- Data:

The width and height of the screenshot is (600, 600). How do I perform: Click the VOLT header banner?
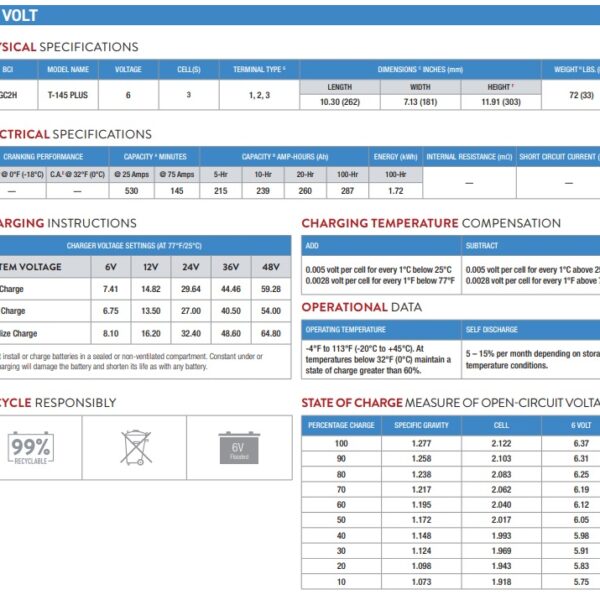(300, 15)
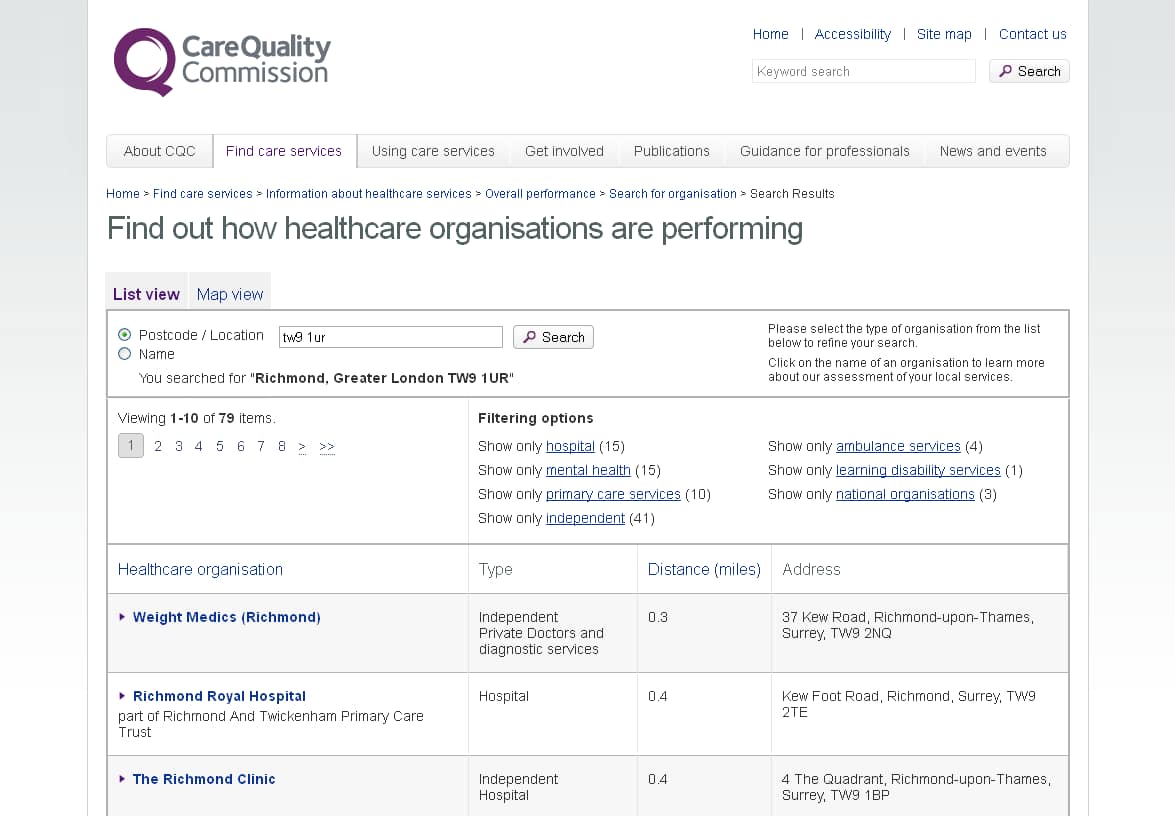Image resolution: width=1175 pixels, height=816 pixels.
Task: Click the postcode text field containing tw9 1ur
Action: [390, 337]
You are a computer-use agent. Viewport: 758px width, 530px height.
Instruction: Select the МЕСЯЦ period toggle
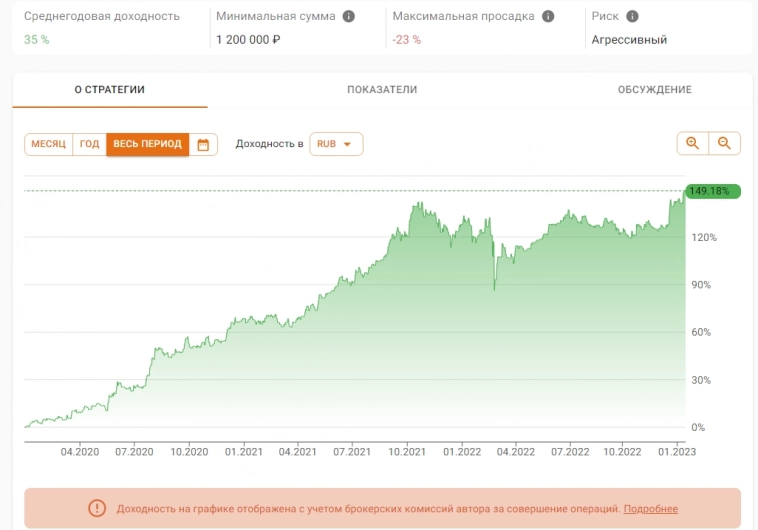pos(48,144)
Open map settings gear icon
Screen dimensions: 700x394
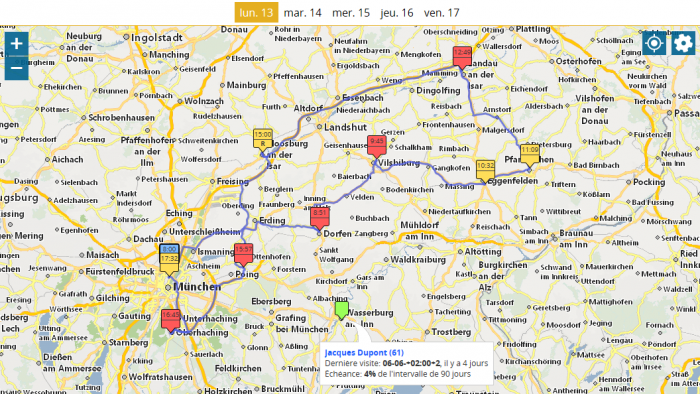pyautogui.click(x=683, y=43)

==

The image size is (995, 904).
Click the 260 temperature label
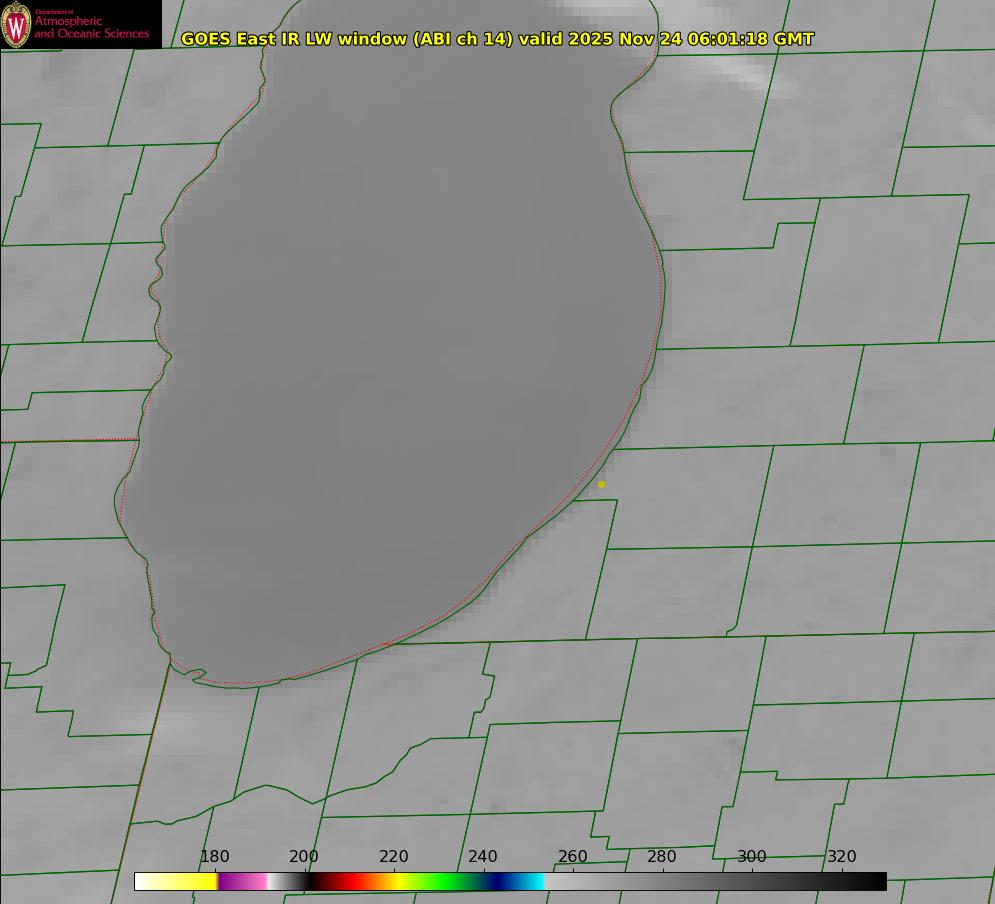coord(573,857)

- Work instructions:
In the listing above, find the line containing "The width and". Output it and every line after it up to and including the line containing "Open map settings gear icon", exactly, but skip the pictures.

- Task output:
The width and height of the screenshot is (600, 600). How do I perform: Click the VOLT header banner?
(300, 15)
Image resolution: width=1175 pixels, height=816 pixels.
Task: Click the postcode text field containing tw9 1ur
Action: [390, 337]
You are a computer-use agent. Viewport: 758px width, 530px height.
Instruction: Select the МЕСЯЦ period toggle
pos(48,144)
Open map settings gear icon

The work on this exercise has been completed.